HISTORIA DE AMOR CON UN HUECO EN LA FRENTE

Ilustración Félix Guerra

PICATUERU

Carpinterus regulus

Empecé a traerle flores a la Tigrona boquirrubia. Todos los días algo: un tulipán, un geranio, un marpacífico, una rosa de la montaña. «¡Qué galante»!, decía ella, y con un suspiro le arran­ca­ba el perfume de cuajo a cualquier flor. Un día no tenía más y le traje un ramo de romerillo. «¡Qué sorpresa!» Olisqueó profun­do y se comió el mazo, siendo carnívora. Yo pensaba: ¡qué va, esta tigrona está enamorada de mí! Otro día traje dos gardenias y me puse a tararear aquello de: «Dos gardenias para ti, con ellas quiero decir, te quiero, te adoro.» La tigrona me miró directo, no a los ojos, sino a las gardenias, y con su mirada intentó decir mucho, dema­siado. Después aspiró y aspiró y se llevó con la nariz el color flor de las dos rojes, digo, estoy nervioso, el color rojo de las flores. Al día siguiente me aparecí con un ramillete de jazmín trompeta, también llamado lluvia de fuego, y aquello fue casi más de lo que podía resistir mi galopante corazón. La tigrona rodeó con sus colmillos la blancura perfuma­da de mi ofrenda y comió delicadamente, pétalo a pétalo. ¿Qué desearía insinuar con esa deglución sensual, lenta, almibarada, hipnótica, libidino­sa? Estuve a punto de perder la cabeza y pegarle un beso en pleno hocico. Era la delicadeza hecha tigro­na. Y bueno, si aquello no era amor, que venga el diablo y lo vea. No obstante, presentía que era un amor imposi­ble: tan imposible como todo lo imposible.

¿Yo qué era o qué soy? No voy a confesarlo de golpe, pero vea usted las diferencias.
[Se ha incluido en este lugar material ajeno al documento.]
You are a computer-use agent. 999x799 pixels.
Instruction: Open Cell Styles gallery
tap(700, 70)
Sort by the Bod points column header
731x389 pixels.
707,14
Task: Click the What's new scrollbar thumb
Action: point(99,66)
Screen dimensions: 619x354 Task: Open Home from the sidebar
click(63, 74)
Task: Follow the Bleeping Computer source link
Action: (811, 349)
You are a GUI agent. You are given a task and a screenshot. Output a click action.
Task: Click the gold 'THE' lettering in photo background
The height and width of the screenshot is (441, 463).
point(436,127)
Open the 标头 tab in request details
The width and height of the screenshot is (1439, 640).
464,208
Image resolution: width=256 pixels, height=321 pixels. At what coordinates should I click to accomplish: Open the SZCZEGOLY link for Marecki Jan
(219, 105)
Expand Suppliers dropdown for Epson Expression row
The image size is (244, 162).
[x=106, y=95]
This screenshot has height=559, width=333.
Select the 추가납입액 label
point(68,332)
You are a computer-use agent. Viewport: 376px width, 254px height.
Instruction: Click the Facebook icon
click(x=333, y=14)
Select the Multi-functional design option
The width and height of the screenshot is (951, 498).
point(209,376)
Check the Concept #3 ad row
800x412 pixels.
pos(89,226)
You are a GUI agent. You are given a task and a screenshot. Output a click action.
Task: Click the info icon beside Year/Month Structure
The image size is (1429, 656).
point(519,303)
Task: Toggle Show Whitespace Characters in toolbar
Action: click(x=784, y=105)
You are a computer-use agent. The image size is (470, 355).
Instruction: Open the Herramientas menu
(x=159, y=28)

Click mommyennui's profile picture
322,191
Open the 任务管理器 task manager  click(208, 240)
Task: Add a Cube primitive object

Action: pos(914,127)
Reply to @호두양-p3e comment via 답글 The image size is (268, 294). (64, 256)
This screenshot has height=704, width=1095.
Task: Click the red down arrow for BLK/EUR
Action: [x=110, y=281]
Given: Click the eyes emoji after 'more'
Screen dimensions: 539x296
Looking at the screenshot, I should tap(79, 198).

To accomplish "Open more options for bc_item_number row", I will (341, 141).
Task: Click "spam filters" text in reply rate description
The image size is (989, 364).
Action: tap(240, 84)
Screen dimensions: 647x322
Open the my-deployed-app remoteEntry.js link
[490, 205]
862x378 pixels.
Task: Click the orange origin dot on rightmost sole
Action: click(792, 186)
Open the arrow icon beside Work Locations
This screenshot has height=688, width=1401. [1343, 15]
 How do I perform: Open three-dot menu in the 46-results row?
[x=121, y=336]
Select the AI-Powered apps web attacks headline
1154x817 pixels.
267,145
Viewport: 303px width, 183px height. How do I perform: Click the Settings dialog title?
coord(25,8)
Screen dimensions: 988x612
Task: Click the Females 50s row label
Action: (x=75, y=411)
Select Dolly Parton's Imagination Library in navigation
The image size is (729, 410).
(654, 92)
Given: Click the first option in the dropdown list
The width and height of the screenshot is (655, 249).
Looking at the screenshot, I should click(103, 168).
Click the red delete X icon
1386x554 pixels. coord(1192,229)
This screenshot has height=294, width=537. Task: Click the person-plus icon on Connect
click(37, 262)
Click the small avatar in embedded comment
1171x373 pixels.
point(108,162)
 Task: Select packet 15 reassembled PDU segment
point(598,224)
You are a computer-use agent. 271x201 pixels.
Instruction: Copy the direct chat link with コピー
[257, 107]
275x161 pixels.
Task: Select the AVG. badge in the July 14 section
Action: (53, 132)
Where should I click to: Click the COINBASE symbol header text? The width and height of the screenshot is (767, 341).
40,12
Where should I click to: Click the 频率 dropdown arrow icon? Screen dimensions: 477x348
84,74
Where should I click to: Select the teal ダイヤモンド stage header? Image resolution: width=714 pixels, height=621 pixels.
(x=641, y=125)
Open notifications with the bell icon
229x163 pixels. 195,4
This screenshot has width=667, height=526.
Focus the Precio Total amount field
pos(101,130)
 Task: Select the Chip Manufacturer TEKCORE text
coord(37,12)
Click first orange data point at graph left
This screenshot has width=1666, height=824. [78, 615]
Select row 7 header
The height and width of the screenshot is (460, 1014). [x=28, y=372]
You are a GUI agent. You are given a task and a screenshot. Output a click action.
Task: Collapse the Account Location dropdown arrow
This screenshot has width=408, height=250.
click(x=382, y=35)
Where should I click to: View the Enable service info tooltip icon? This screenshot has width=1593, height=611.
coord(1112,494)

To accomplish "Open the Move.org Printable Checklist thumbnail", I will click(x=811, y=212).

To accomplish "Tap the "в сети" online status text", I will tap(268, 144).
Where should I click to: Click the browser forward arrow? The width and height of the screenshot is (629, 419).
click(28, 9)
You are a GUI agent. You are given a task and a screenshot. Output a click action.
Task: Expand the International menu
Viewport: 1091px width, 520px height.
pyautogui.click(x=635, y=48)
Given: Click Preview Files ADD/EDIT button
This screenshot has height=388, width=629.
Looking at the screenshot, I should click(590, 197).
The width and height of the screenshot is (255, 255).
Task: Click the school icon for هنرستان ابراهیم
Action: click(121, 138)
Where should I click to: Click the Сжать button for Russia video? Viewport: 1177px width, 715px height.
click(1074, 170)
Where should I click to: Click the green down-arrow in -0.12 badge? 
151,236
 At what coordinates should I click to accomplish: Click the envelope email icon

Ella es de las que tiene cuatro patas y yo de los que tienen  dos. Ella tiene, como dije antes, dien­tes y colmillos, y yo  un simple pico y un esmirriado cuerno blan­quecino en la cabeza. Ella luce una piel dorada, cruzada con listas naranjas y azules, y yo plumas vulgares. Ella ruge y yo apenas canto mi quiquirikuá cuando sale el sol. Sin embargo, esta tigrona tenía ojos exclusivamente para mí. Y cuando me veía irrumpir con el cargamento florido, ya fueran tumbergias, da­lias, alamandas, amapolas o bocas de león, sus ojos amarillos brillaban de placer. Se estremecía y me hacía estremecer con largos rugidos que despertaban volcanes, ríos, lejanos super­hipo­pótamos y encen­dían más fuego a las palpitacio­nes. Ya iba por treinta y cinco toneladas de flores, traídas día a día, cuando decidí en plena selva correr el último riesgo de confesar mi prolongado amor de jardinero. Nos encontraríamos donde siem­pre: junto al framboyán azul, justo donde se bifurcan los sende­ros.

Llegué llevando un lirio turco, único, impoluto, símbolo del amor puro y sistemático. Pero oh, yo bien sabía que era, lo dije antes, oh, un amor imposible. ¿Qué piensan: que me dejó plan­tado con dos palmos de narices? Pues no: estaba allí, pun­tual, a la hora conveni­da, todavía tibia, todavía latiendo y con un ojo semiabierto hacia mi flor. Pero en la frente amada, sobre el ojo derecho, se abría profundo y oscuro el hueco de una bala. Aquel estampido que yo confundí antes con el trueno de mi sangre ansio­sa, no había sido más que un vulgar y estúpido plomo perfo­rando esta historia de amor.